Anthropic se retrouve au centre de la tempête politico-technologique du moment. La société a lancé le 9 juin Fable, une version allégée de son modèle interne Mythos, lequel avait fait sensation en avril en compromettant la quasi-totalité des systèmes classifiés de la NSA lors d'un exercice encadré. Ce niveau de performance, inédit pour un système commercial, cristallise désormais une tension ouverte entre Anthropic et Washington, avec trois fronts à surveiller selon le MIT Technology Review.

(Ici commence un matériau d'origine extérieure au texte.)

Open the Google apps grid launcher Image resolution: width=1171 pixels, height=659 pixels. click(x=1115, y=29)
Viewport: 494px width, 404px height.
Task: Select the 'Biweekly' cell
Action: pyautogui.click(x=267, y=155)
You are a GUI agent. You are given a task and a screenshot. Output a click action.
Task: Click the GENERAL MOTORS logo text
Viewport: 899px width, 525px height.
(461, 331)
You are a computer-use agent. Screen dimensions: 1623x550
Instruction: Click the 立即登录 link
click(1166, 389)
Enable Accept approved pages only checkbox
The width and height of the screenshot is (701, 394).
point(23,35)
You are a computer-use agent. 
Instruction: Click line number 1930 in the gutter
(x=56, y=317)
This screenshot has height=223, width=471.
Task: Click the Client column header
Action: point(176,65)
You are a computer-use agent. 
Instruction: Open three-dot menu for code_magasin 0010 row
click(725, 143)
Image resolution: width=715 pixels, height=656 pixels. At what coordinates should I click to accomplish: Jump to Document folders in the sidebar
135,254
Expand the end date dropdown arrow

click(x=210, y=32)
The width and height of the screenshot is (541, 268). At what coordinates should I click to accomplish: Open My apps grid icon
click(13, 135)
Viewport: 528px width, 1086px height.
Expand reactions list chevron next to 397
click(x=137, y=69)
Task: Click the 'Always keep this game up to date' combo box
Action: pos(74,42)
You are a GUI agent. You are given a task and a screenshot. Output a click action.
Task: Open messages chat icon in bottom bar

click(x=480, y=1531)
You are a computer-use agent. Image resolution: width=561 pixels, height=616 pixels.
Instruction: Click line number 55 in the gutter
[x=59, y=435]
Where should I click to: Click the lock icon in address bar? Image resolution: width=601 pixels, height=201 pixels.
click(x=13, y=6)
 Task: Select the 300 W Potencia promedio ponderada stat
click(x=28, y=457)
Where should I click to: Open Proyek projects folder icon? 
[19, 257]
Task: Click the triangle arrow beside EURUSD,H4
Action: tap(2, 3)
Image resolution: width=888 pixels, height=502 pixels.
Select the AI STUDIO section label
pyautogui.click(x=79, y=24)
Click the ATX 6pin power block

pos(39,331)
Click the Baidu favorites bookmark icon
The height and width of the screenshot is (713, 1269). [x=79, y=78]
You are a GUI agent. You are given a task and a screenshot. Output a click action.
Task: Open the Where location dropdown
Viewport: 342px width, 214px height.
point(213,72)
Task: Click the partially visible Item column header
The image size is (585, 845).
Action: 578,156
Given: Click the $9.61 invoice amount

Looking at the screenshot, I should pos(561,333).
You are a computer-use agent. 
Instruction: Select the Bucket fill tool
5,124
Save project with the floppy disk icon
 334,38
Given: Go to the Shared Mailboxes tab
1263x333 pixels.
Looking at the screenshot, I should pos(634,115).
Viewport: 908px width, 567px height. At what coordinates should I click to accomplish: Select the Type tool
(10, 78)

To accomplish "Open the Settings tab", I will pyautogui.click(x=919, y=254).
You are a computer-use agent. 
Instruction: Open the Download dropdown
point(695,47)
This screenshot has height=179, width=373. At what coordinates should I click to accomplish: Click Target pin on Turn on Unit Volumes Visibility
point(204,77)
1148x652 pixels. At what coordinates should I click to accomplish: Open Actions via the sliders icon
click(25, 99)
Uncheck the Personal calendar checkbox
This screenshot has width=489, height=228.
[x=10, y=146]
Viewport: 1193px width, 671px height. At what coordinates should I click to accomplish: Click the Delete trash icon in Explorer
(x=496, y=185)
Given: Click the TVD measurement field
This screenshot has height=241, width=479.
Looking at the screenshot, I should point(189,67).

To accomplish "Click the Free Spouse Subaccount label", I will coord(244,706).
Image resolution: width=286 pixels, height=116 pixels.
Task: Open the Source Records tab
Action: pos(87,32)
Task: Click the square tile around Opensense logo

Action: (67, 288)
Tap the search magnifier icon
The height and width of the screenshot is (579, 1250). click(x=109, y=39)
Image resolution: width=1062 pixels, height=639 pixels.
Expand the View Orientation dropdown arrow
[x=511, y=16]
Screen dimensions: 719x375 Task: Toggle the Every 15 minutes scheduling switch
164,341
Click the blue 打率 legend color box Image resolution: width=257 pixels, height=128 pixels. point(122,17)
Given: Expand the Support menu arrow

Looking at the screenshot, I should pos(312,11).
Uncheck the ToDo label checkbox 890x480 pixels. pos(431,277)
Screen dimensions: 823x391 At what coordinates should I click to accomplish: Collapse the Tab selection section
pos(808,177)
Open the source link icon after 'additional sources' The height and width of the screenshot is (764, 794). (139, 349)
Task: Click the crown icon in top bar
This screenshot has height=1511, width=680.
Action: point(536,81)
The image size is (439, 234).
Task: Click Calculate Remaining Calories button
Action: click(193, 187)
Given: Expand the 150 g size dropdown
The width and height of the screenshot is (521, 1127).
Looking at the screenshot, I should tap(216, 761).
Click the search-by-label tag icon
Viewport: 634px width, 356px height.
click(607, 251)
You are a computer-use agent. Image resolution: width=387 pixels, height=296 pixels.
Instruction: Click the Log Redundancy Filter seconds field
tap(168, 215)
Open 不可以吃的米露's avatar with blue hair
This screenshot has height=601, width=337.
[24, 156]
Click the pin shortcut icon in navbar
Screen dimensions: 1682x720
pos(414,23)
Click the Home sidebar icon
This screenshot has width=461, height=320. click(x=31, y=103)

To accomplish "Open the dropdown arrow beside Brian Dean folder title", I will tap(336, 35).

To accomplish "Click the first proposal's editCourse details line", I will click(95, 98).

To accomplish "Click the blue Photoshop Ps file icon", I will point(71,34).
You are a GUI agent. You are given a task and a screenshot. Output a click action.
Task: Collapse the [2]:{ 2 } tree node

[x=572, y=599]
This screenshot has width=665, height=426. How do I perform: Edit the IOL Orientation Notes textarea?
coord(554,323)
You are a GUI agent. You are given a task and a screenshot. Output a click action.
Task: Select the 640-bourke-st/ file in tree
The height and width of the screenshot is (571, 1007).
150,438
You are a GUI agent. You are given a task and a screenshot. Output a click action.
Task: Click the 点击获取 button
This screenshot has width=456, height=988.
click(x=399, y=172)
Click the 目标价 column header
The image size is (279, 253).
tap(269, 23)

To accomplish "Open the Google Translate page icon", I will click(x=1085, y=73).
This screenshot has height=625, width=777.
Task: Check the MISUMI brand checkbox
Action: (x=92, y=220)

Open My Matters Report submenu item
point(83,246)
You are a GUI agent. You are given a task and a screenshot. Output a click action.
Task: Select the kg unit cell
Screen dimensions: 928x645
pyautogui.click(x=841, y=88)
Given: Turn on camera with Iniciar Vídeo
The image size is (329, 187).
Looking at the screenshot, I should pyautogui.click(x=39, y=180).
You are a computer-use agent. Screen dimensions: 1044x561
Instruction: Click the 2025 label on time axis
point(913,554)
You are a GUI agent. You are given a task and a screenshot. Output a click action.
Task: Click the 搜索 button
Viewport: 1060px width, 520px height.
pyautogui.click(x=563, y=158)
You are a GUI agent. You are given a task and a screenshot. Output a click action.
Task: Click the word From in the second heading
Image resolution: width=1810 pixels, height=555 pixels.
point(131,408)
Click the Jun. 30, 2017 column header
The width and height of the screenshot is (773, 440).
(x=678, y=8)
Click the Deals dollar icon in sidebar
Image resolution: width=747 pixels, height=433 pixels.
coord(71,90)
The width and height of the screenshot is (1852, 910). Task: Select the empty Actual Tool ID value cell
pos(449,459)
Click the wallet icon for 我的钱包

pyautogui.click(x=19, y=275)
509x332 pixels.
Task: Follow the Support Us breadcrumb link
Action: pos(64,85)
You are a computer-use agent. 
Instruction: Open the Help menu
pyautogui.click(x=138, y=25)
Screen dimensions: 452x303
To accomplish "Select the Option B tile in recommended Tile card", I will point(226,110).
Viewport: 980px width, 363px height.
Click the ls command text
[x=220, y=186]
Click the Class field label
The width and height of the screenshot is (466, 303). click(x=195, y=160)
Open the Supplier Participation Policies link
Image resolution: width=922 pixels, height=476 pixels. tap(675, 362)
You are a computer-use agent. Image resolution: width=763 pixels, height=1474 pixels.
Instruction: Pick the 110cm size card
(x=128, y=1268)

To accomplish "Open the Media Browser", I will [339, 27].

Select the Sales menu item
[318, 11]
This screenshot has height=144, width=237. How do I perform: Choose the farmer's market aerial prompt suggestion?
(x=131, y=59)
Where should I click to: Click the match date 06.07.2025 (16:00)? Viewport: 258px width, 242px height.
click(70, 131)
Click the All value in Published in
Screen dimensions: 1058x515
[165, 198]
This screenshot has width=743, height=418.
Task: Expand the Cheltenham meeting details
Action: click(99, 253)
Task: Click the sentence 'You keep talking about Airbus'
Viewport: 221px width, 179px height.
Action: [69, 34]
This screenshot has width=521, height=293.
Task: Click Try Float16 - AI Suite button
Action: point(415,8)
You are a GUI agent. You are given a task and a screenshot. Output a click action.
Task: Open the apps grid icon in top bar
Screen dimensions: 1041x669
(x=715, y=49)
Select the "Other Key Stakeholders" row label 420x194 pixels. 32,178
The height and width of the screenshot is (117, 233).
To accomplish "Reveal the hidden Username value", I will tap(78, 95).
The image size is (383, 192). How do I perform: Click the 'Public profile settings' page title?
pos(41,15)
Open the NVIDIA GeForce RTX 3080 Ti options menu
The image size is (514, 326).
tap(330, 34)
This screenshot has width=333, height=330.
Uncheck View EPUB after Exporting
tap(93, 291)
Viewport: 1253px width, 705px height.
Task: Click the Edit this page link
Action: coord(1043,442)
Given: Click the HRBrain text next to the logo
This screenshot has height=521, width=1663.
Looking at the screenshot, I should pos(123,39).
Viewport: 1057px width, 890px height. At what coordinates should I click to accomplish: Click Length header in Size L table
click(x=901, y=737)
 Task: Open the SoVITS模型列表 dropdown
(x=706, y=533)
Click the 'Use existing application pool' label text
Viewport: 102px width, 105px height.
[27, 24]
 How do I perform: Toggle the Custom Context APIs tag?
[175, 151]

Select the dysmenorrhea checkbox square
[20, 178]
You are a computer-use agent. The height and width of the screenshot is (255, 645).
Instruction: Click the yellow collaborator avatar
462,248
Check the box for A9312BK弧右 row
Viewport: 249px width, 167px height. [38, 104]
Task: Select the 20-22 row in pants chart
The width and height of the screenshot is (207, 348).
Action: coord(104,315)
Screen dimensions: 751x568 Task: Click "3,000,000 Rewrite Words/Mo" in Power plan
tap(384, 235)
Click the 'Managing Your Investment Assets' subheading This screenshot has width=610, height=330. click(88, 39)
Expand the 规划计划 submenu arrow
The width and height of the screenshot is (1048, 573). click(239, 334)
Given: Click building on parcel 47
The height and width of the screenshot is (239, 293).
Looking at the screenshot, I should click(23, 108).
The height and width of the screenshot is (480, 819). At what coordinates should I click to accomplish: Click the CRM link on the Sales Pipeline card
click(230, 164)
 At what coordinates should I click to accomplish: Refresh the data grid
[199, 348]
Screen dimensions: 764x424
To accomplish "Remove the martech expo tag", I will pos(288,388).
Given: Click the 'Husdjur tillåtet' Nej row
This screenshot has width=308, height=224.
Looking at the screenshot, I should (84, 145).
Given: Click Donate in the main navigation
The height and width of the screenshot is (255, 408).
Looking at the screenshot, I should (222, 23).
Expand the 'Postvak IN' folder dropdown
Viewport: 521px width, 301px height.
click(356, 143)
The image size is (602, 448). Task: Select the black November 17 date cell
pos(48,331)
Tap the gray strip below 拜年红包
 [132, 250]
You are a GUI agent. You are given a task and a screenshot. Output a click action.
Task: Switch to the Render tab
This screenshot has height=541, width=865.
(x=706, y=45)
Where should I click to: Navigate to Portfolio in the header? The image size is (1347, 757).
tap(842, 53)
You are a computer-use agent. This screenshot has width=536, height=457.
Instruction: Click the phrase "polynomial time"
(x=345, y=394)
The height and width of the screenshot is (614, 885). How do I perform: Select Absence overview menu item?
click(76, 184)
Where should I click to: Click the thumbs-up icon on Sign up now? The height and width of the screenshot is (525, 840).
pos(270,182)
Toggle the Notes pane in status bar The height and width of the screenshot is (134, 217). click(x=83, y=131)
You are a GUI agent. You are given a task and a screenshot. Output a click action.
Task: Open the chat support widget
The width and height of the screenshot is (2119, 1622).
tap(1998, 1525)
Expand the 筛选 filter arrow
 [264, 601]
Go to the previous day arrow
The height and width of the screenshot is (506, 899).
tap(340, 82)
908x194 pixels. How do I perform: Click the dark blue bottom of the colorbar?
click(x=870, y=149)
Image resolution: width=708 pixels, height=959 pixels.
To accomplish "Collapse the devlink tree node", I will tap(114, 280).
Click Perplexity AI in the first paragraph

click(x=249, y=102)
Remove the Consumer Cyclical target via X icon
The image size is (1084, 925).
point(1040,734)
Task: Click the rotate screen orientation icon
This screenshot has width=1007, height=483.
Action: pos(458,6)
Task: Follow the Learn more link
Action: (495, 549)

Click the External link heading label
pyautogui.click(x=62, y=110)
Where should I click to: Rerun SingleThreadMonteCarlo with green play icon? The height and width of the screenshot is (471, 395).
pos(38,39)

La réaction internationale n'a pas tardé. Les cinq pays membres de l'alliance Five Eyes, États-Unis, Canada, Royaume-Uni, Australie et Nouvelle-Zélande, ont publié ce mois-ci une déclaration commune sur les risques des modèles d'IA de frontière, rompant avec la discrétion habituelle de ces agences de renseignement. C'est la première fois que les Five Eyes coordonnent une prise de position publique sur l'IA, un signal qui dit beaucoup sur le niveau d'alerte réel.
Sur le terrain, les usages avancent eux à toute vitesse. Selon l'étude Havas Market 2026, 66 % des Français utilisent désormais des outils d'IA générative, contre 59 % un an plus tôt, et un sur trois fait maintenant plus confiance à l'IA qu'à Google pour s'informer, y compris chez les 55 ans et plus, qui progressent de 9 points. Ce n'est plus une adoption de niche : c'est un basculement de fond, qui survient précisément au moment où les gouvernements cherchent à encadrer des technologies dont ils commencent seulement à mesurer la puissance réelle.